American aluminium maker Century Aluminum said in a filing to the SEC on Friday that obtaining a more friendly power agreement is critical to the future of its smelter in Mt. Holly, South Carolina.
In its annual 10-K filing, the firm said that continuing to purchase one-quarter of its total power output from the South Carolina Public Service Authority (Santee Cooper) instead of on the open market as it does with the remaining portion is likely to lead to even greater production curtailments.
At present, the Mt. Holly plant is operating at only half its nameplate capacity of 229 thousand metric tons per annum.
“Closure of the Mt. Holly facility would impose various costs on us that could have a material adverse effect on our business, financial condition, results of operations and liquidity and could cause us to write down the book value of the Mt. Holly facility,” noted the firm in the filing.

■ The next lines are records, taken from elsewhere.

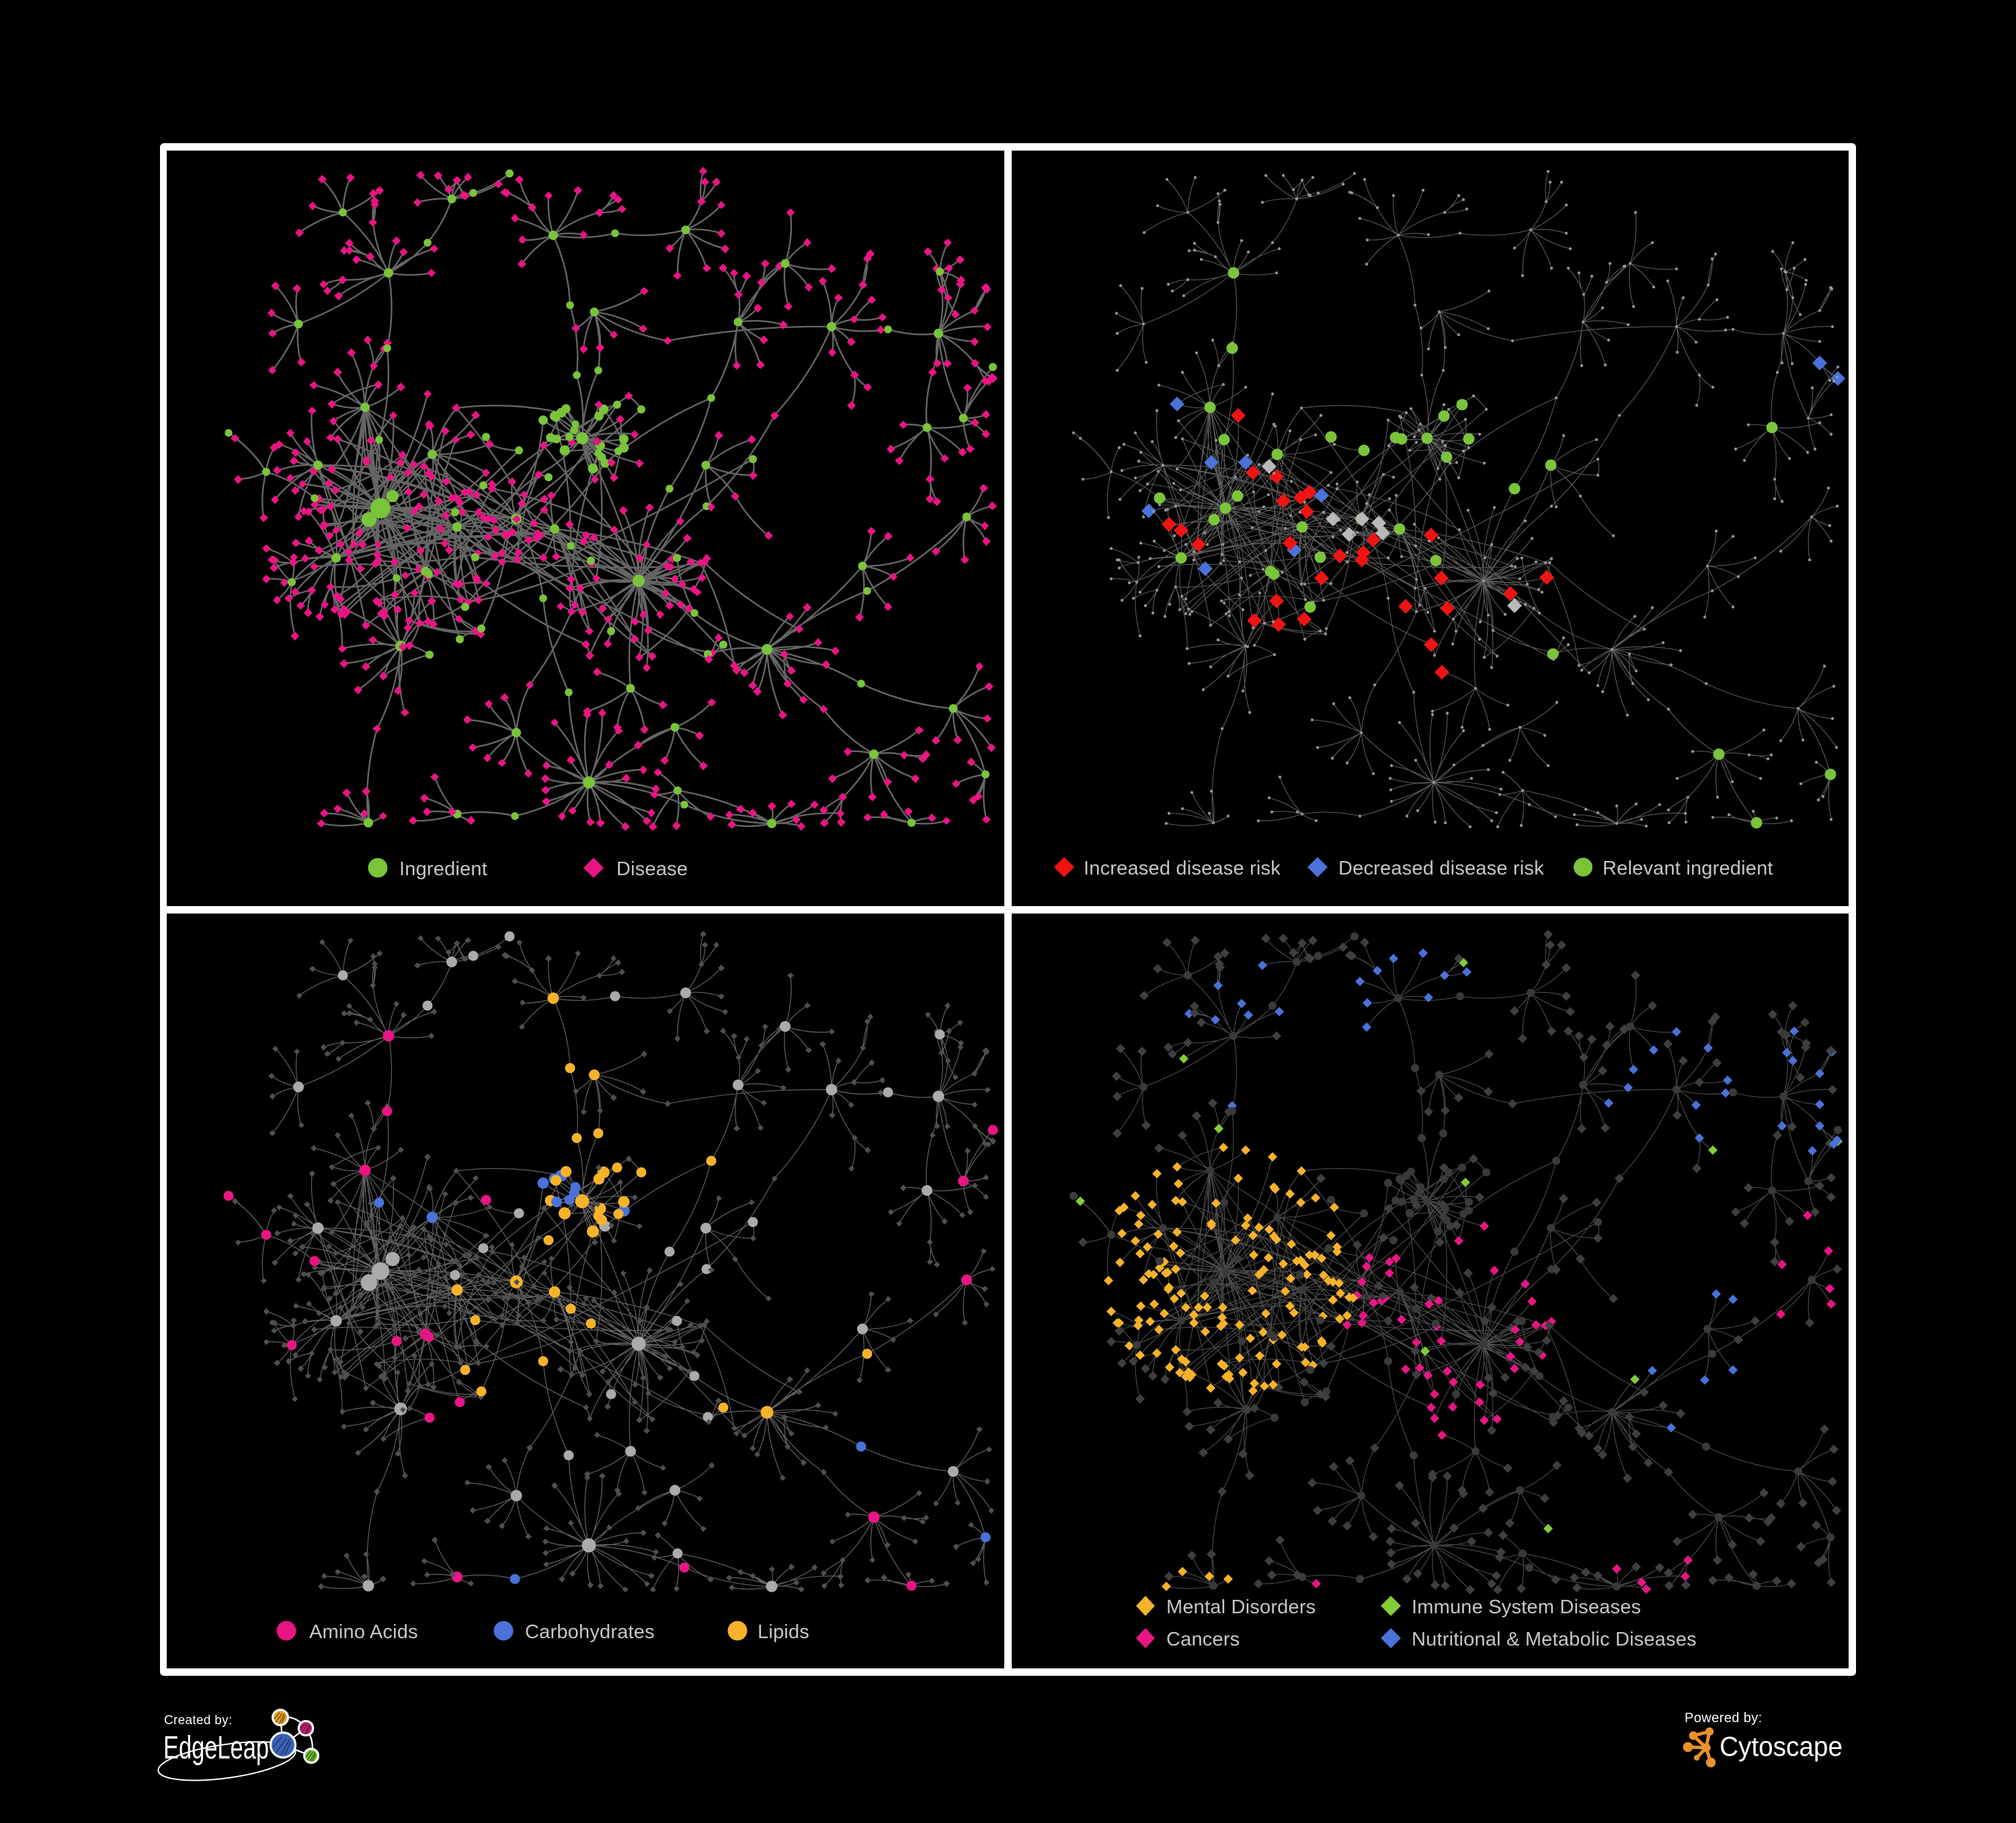  I want to click on svg-text: Mental Disorders, so click(1241, 1607).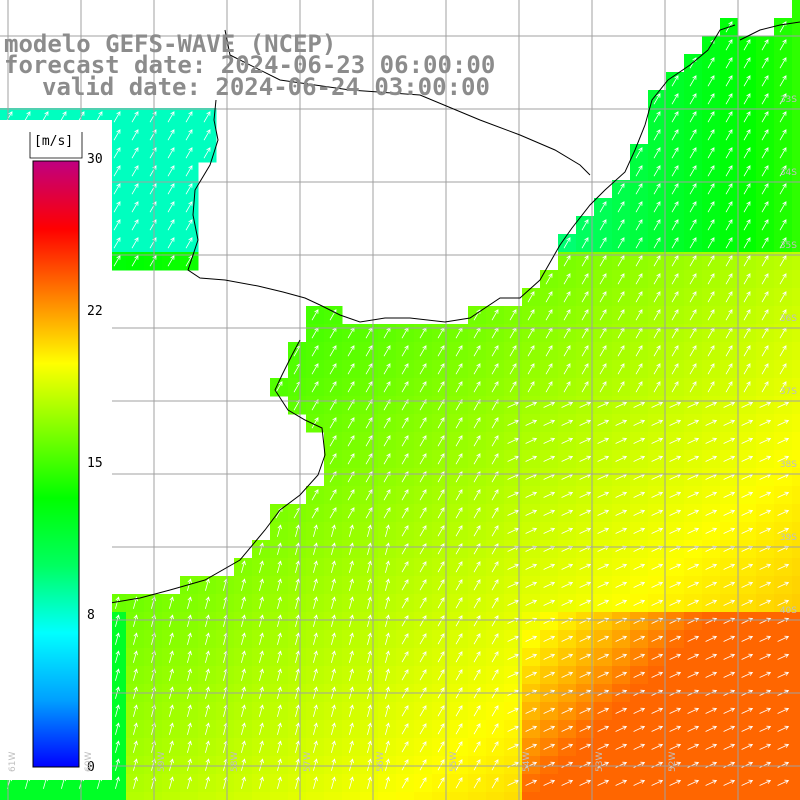 This screenshot has height=800, width=800. Describe the element at coordinates (788, 465) in the screenshot. I see `lat-label: 38S` at that location.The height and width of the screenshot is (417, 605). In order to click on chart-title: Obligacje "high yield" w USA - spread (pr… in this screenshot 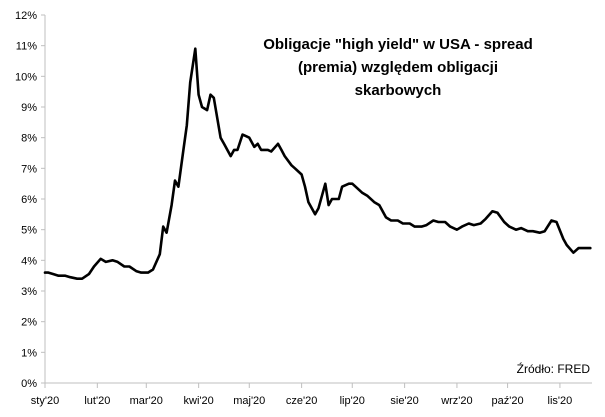, I will do `click(398, 68)`.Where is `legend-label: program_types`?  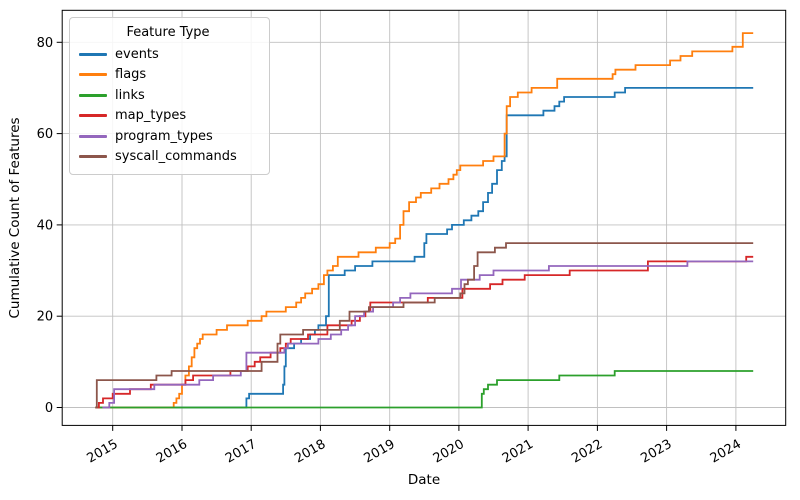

“In addition, the ongoing uncertainty regarding the future operation of Mt. Holly may damage our relationships with our customers, suppliers, employees and other stakeholders and decrease the price we receive for our products, whether or not Mt. Holly is ultimately closed. Such actions and events could have a material adverse effect on our business, financial condition, results of operations and liquidity.”
At present Century’s deal with Santee Cooper has the power company supplying Mt. Holly with 25 percent of its electricity at cost-of-service rates. The remaining 75 percent is purchased on the open market and generally tied to the cost of natural gas. This agreement ends on December 31.
Mt. Holly currently produces standard-grade aluminium cast into tee bars. The plant also produces value-added products, such as aluminium billet and various foundry products. The smelter was first commissioned in 1980 but curtailed production 5 years ago in an agreement with Santee Cooper. Century struck a new deal with Santee Cooper the following year, followed by another two-year agreement in 2018.